What is the most important thing that you would like the TGMI to achieve?

An effective network for collaboration:  there is a vast amount of data already being generated but it all needs to be shared and disseminated in an appropriate and efficient way.


If you had a magic wand (i.e. unlimited people/resources) what would you do to make genetic medicine work?

I’d enforce the usage of standardised terminology in all reports, publications and databases. Not purely of gene symbols and IDs (though of course that would be top of my list!), but also for reporting transcripts, variants, phenotypes, everything.


Do you have a favourite gene? If so – what and why?

I think the easiest answer is…no! I’ve worked on and named so many that it is really difficult to single out just one. And I get asked this question quite regularly, so I really should think up an answer one of these days.


What is a surprising fact that few people know about you?

I left school at 16 and spent six months working in a Cancer Epidemiology Unit; as well as giving me a taste of “real” work, it meant I was able to save up to go inter-railing around Europe with a friend in the summer before starting University.

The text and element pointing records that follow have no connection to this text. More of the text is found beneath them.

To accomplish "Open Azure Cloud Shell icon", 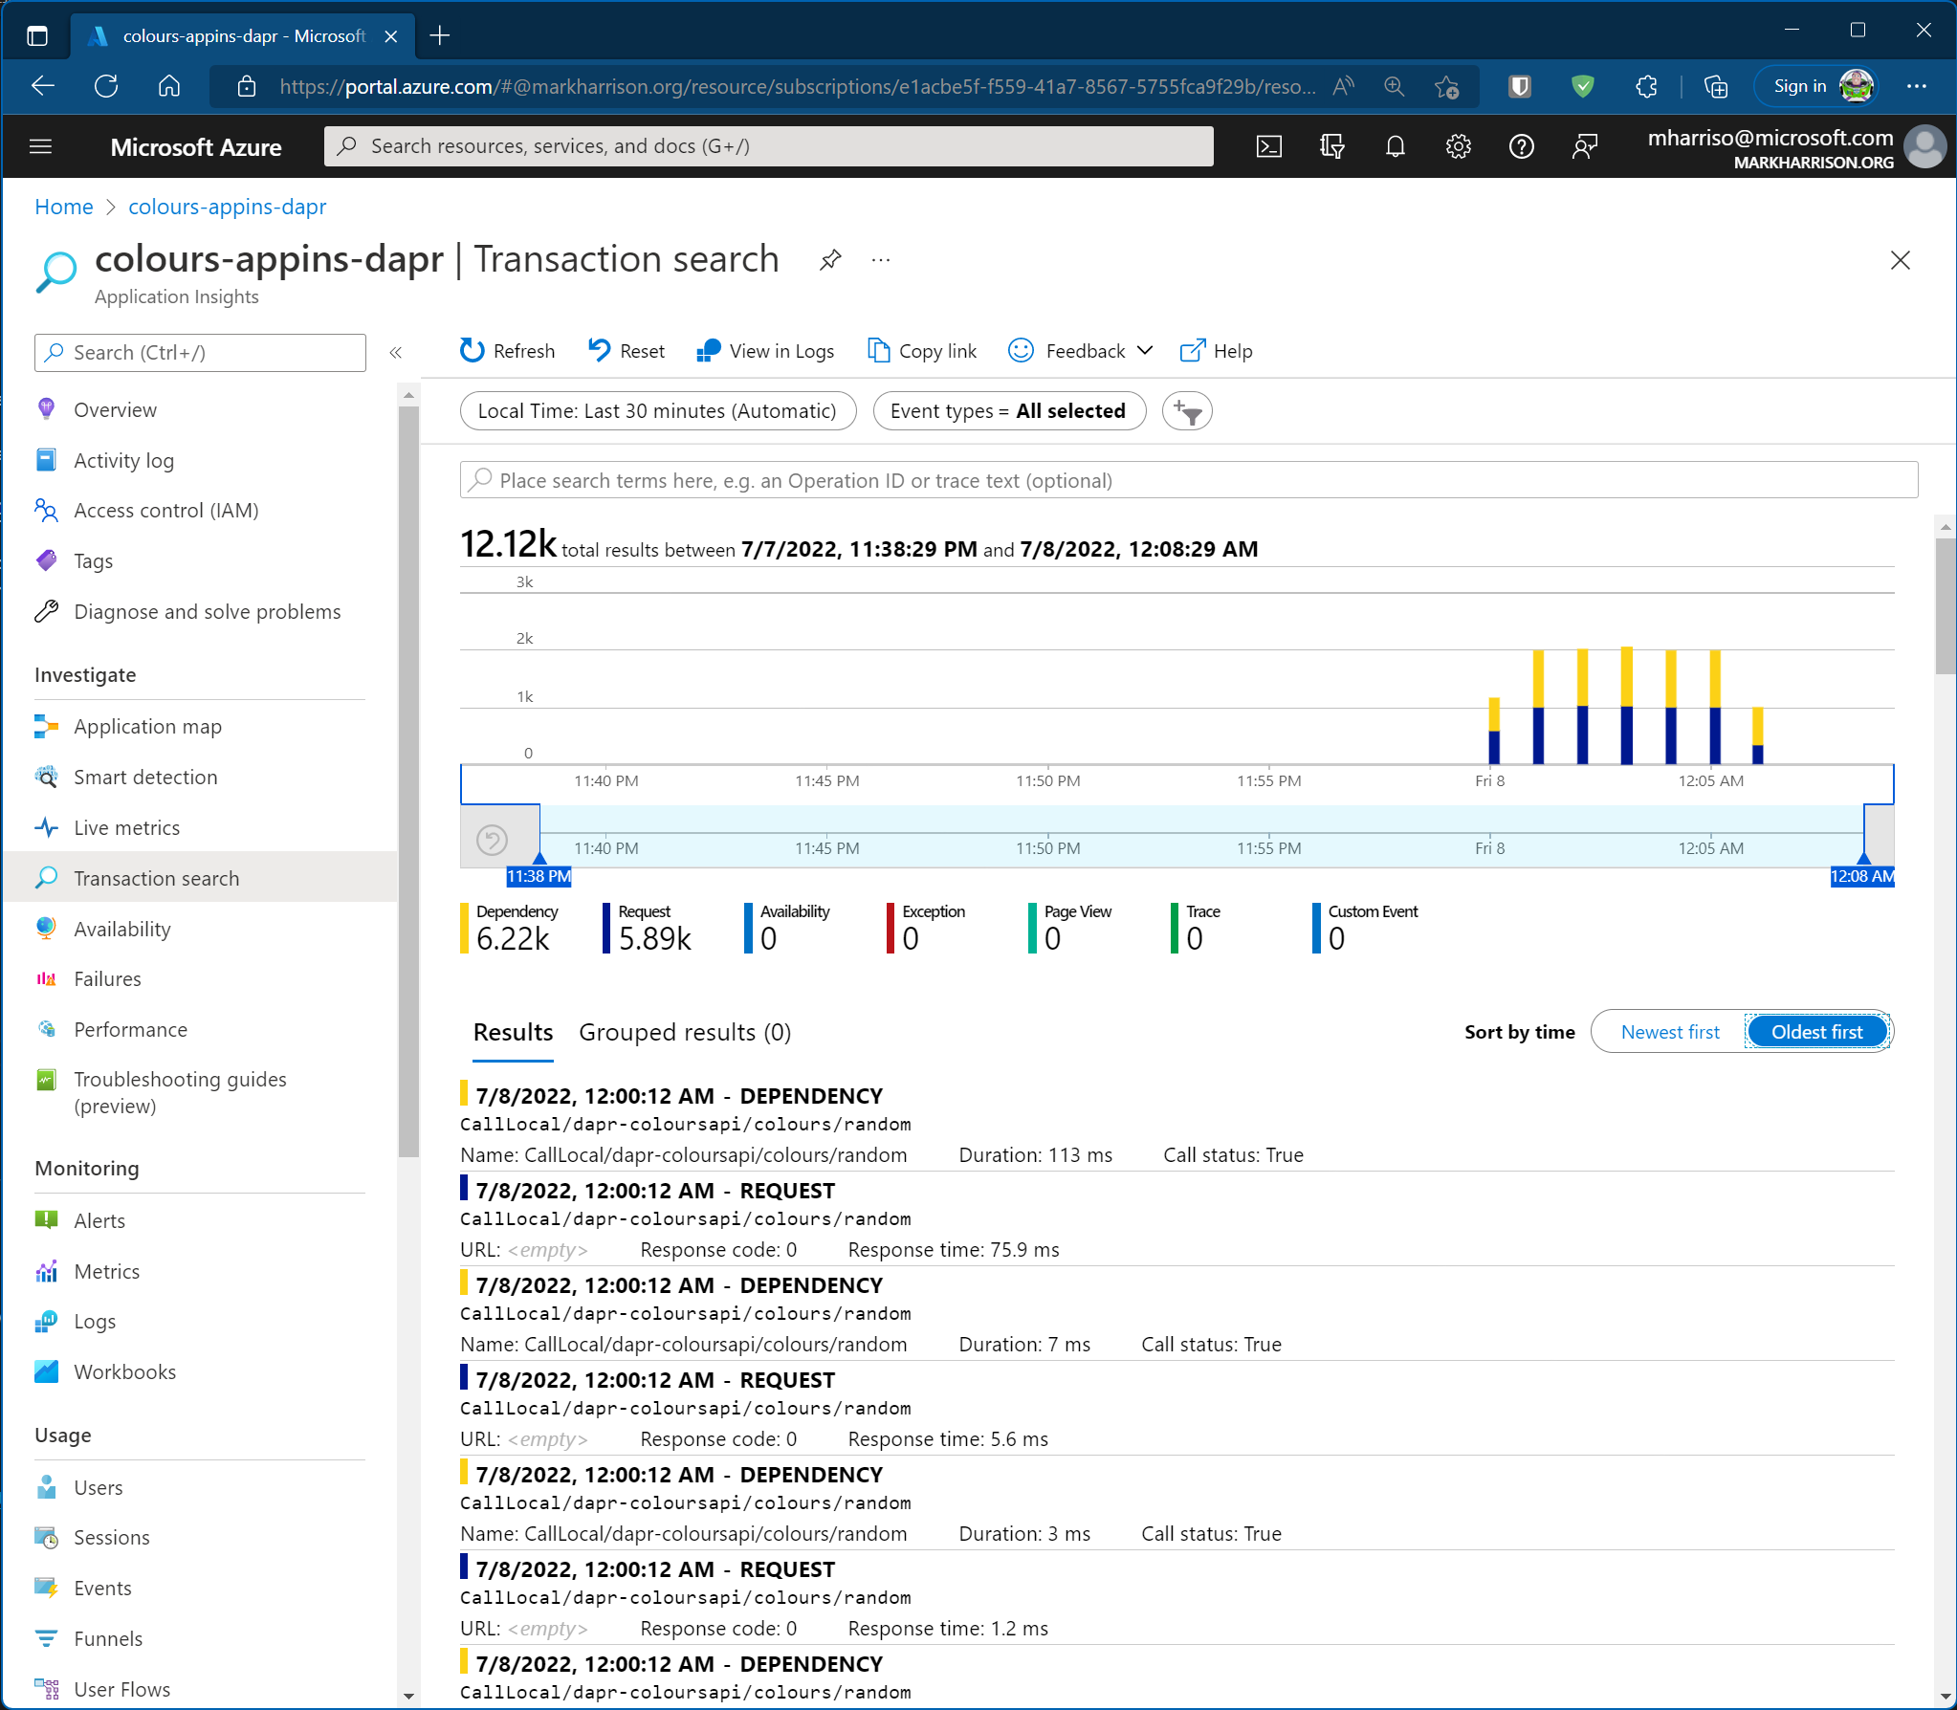I will (x=1268, y=146).
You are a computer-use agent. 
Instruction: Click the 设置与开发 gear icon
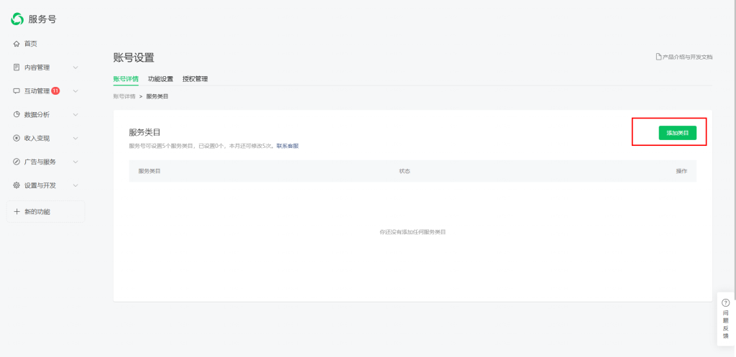(x=17, y=185)
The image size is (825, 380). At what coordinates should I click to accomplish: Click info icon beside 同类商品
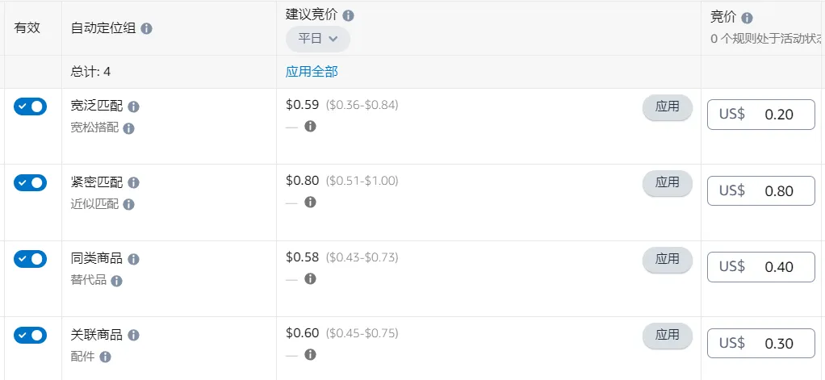134,259
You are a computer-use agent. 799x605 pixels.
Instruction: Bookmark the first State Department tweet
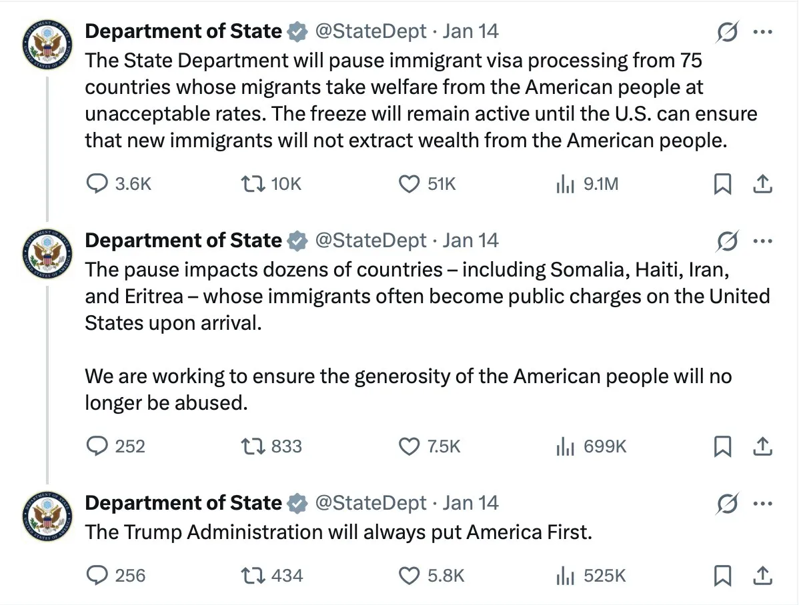(x=722, y=183)
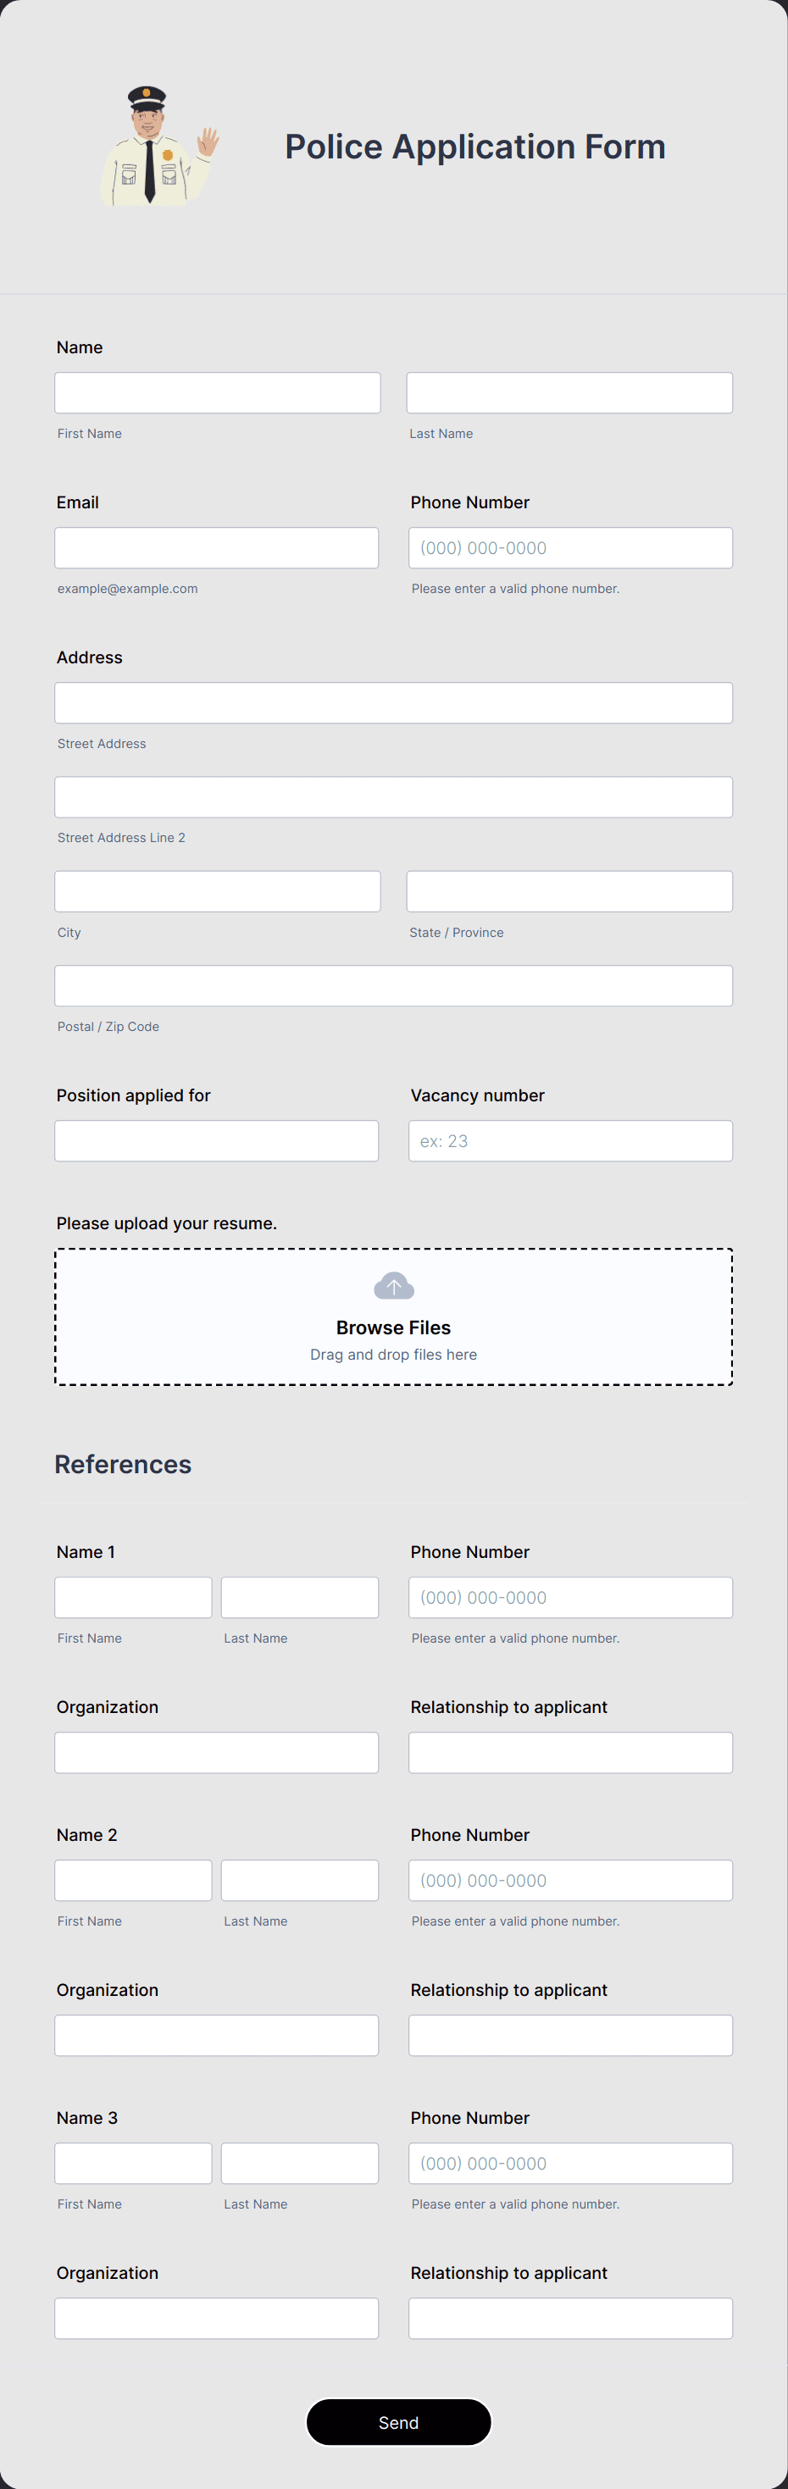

Both were educational experiences in different ways!


If you had a chance to experience a completely different career for a week, what job would you try?

I think it would be fascinating to see what goes on in GCHQ (the Government Communications Headquarters). My grandfather worked in Room 40 in the Admiralty during World War I, and later at Bletchley Park during World War II, breaking German naval codes. I like to think he would be interested in the form of “codebreaking” we are working on.